TEXTO BASE
......

Sabe que es inevitable escribir de la muerte desde la vida, y trata repetidamente de darnos la muerte desde la muerte, pero así como ha sido captador impar de la vida cotidiana, lo es de la muerte cotidiana. Cotidianiza la muerte, y no sólo porque haga costumbrismo mortuorio, sino porque llega a reducir la muerte a un estado de reposo en el que nadie reposa, a una beatitud sin beato. En este enfrentamiento muerte/optimismo, la muerte sale optimizada por Ramón, naturalmente, y de tan vario, rico y desordenado libro se saca la consecuencia de que morirse no es una tragedia ni un tránsito, sino un gesto más de la vida.

Ramón se ha planteado la muerte muy en serio y muy de frente, incluso su propia muerte, claro (sólo puede empezar a entenderse la muerte a través de la idea de la propia muerte). Pero hay dos cosas que le impiden hacer de la muerte una meditación trascendental: la estética y el optimismo. El esteticismo ramoniano, su plasticismo, su pensamiento figurativo sólo puede entender la muerte como una figura o una teoría de figuras. La muerte, para él, no puede ser una abstracción. Tiene que ser una cosa, un estado, una conducta, y por eso se le representa siempre la muerte como una variante de la vida. Luego, su optimismo, al que está condenado, no le permite entender la muerte sino como un estado placentero. En Ramón no hay metafísica ni religión de la muerte, al menos en este libro. Hay hallazgos luminosos de lo que es la muerte para los vivos. Ramón consigue, mediante sensaciones plásticas que sólo él puede madurar, transmitirnos lo que tiene que ser para un vivo prescindir de la vida. Pero eso no es exactamente la muerte.

Quiere decirse, en fin, que el gran optimista -el escritor más optimista de nuestra literatura, el más confortablemente instalado en la existencia- no le ha tenido miedo al enfrentamiento literario con la muerte, ya que este enfrentamiento tiene mucho de humorístico, aunque él no lo diga. Es un paseo por los cementerios del hombre saludable y con pipa que quiere disfrutar el pintoresquismo de la muerte. Tiene la honradez intelectual, naturalmente, de plantearse la idea de la muerte y del no-ser muy frontalmente, pero su pensamiento figurativo, ya digo, y su optimismo natural le dan de la muerte una imagen entre lírica y melancólica, a lo sumo. En último extremo, Ramón, que ha ignorado siempre la muerte, la ignora más que nunca en su libro sobre la muerte, porque ahí es donde la ha cazado como mariposa negra, como motivo estético.

......

MATERIAL PRESENTADO
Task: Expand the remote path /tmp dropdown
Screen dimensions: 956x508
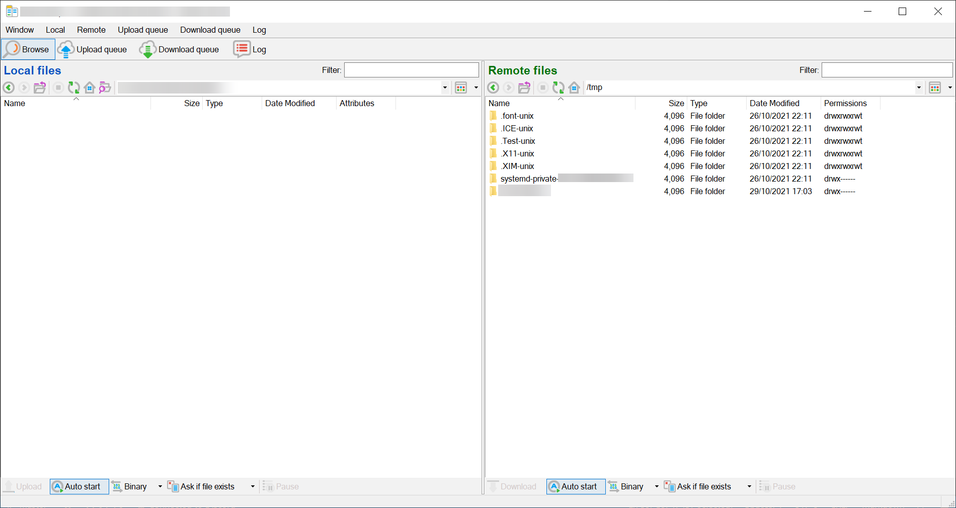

......

CONSIGNAS
**1.** Responde con base en el texto sobre Ramón y la muerte:
(a) Según el texto, ¿qué se concluye del libro acerca de morirse?
(b) ¿Qué dos cosas le impiden a Ramón hacer de la muerte una meditación trascendental?
(c) ¿Cómo ha cazado Ramón la muerte en su libro sobre la muerte?
**2.** Transcribe sin cambios el fragmento del texto sobre Ramón y la muerte que comienza con las palabras "Sabe que es" y termina con "más de la vida.".

RESPUESTAS DEL EJERCICIO
**1.**
(a) Morirse no es una tragedia ni un tránsito, sino un gesto más de la vida.
(b) La estética y el optimismo.
(c) Como mariposa negra, como motivo estético.

**2.**
Sabe que es inevitable escribir de la muerte desde la vida, y trata repetidamente de darnos la muerte desde la muerte, pero así como ha sido captador impar de la vida cotidiana, lo es de la muerte cotidiana. Cotidianiza la muerte, y no sólo porque haga costumbrismo mortuorio, sino porque llega a reducir la muerte a un estado de reposo en el que nadie reposa, a una beatitud sin beato. En este enfrentamiento muerte/optimismo, la muerte sale optimizada por Ramón, naturalmente, y de tan vario, rico y desordenado libro se saca la consecuencia de que morirse no es una tragedia ni un tránsito, sino un gesto más de la vida.